• [REQUIRED WORK]: Rewrite the records from the line containing "Task: Switch to the Peripherals sheet tab" through the line containing "pos(485,457)" as a JSON list of strings, one string per line, with blank lines omitted.

** START DATASET RECORDS **

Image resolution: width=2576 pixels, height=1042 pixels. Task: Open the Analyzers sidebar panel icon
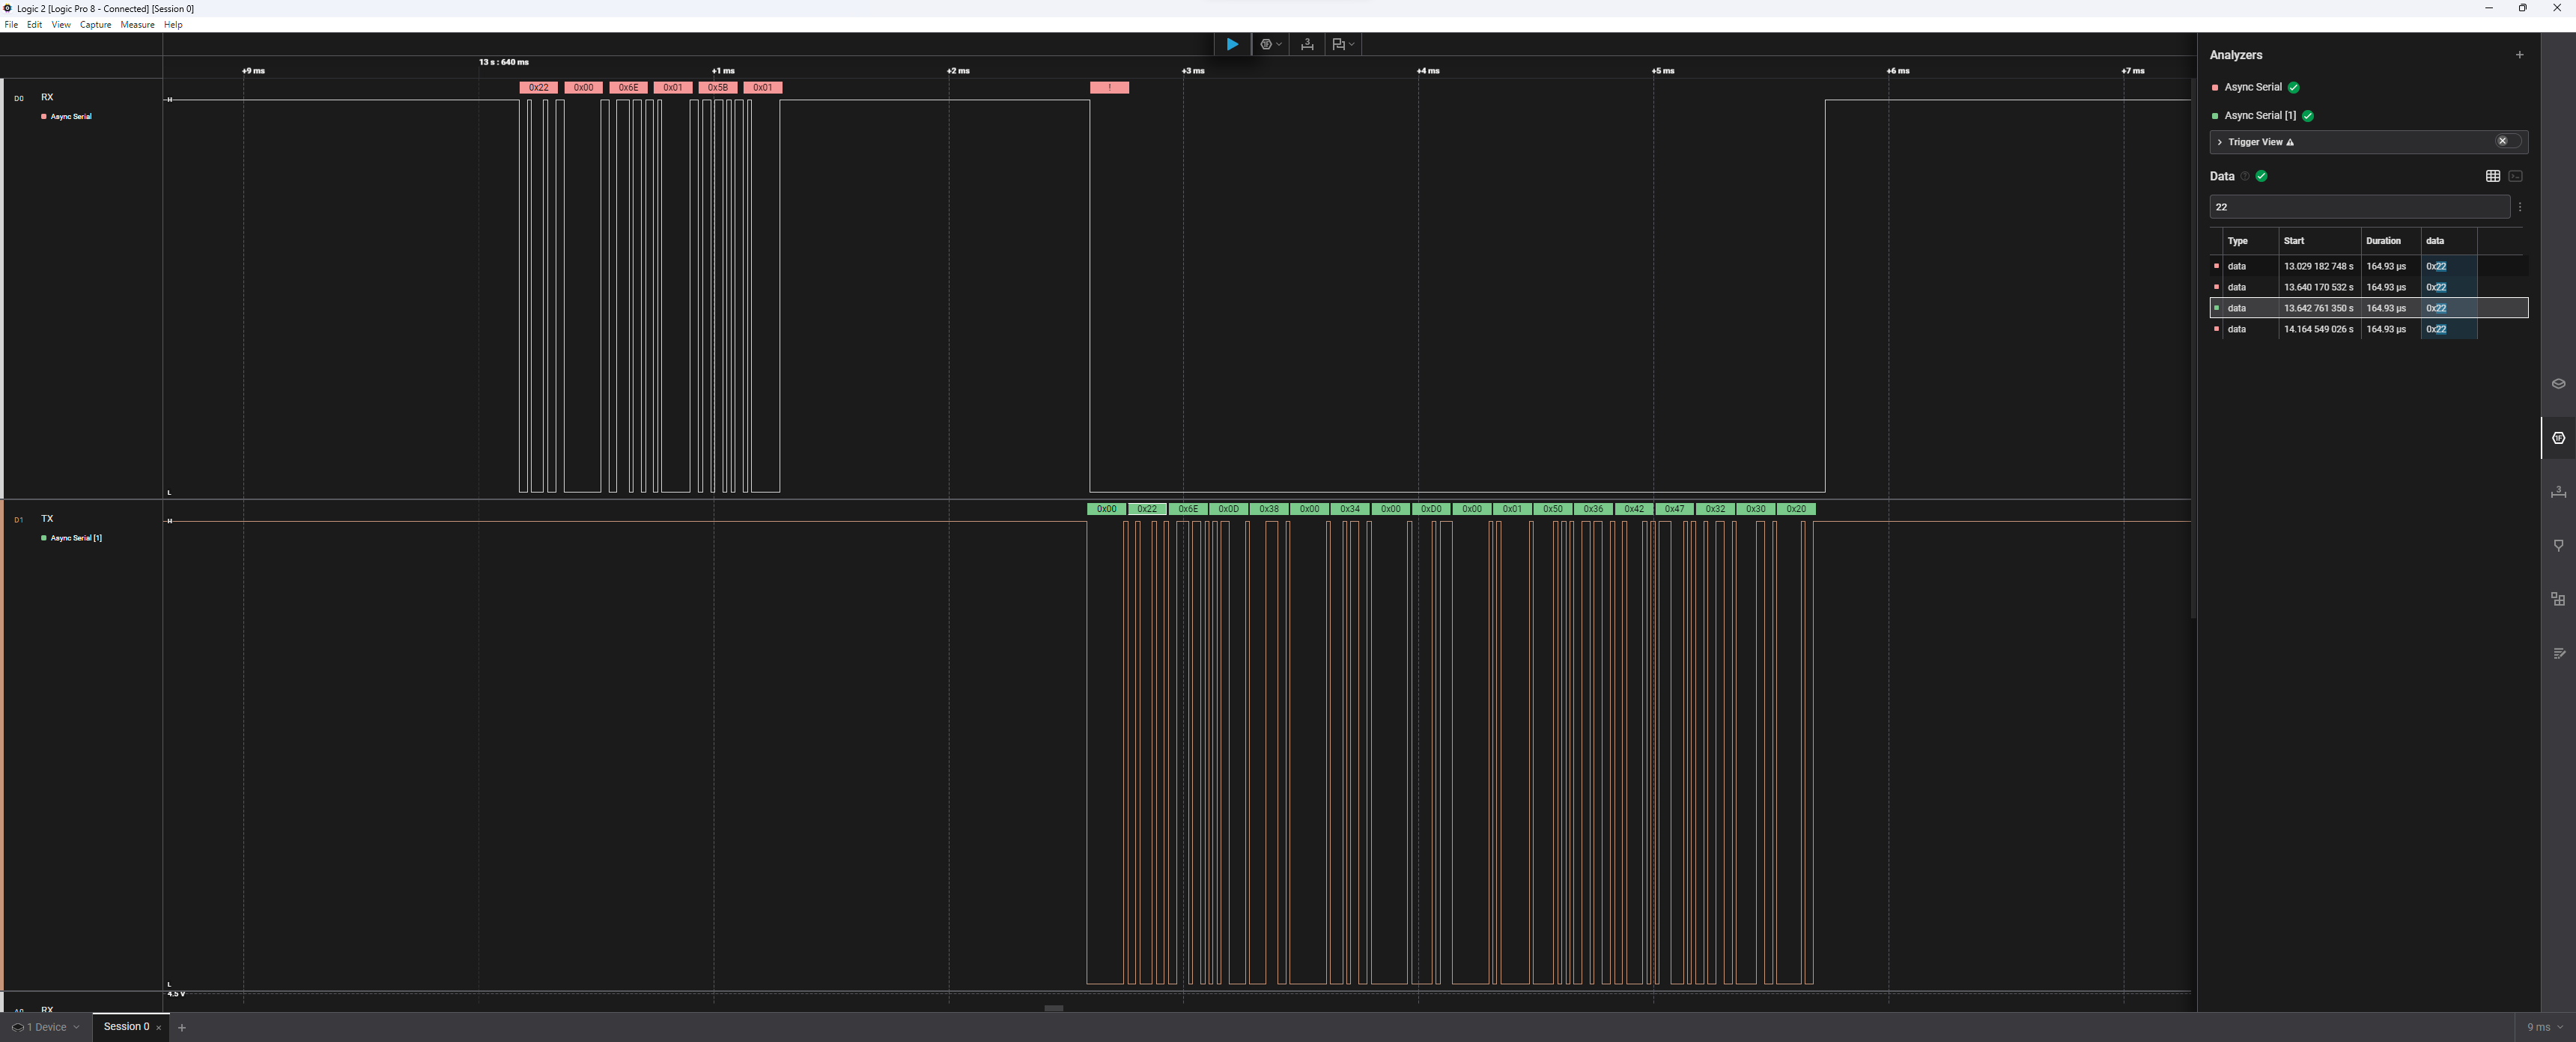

** END DATASET RECORDS **
** START DATASET RECORDS **

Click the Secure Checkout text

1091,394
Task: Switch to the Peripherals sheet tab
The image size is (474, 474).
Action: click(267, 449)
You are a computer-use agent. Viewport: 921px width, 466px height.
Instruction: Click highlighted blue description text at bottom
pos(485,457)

** END DATASET RECORDS **

• [WRITTEN REPLY]:
[
  "Task: Switch to the Peripherals sheet tab",
  "The image size is (474, 474).",
  "Action: click(267, 449)",
  "You are a computer-use agent. Viewport: 921px width, 466px height.",
  "Instruction: Click highlighted blue description text at bottom",
  "pos(485,457)"
]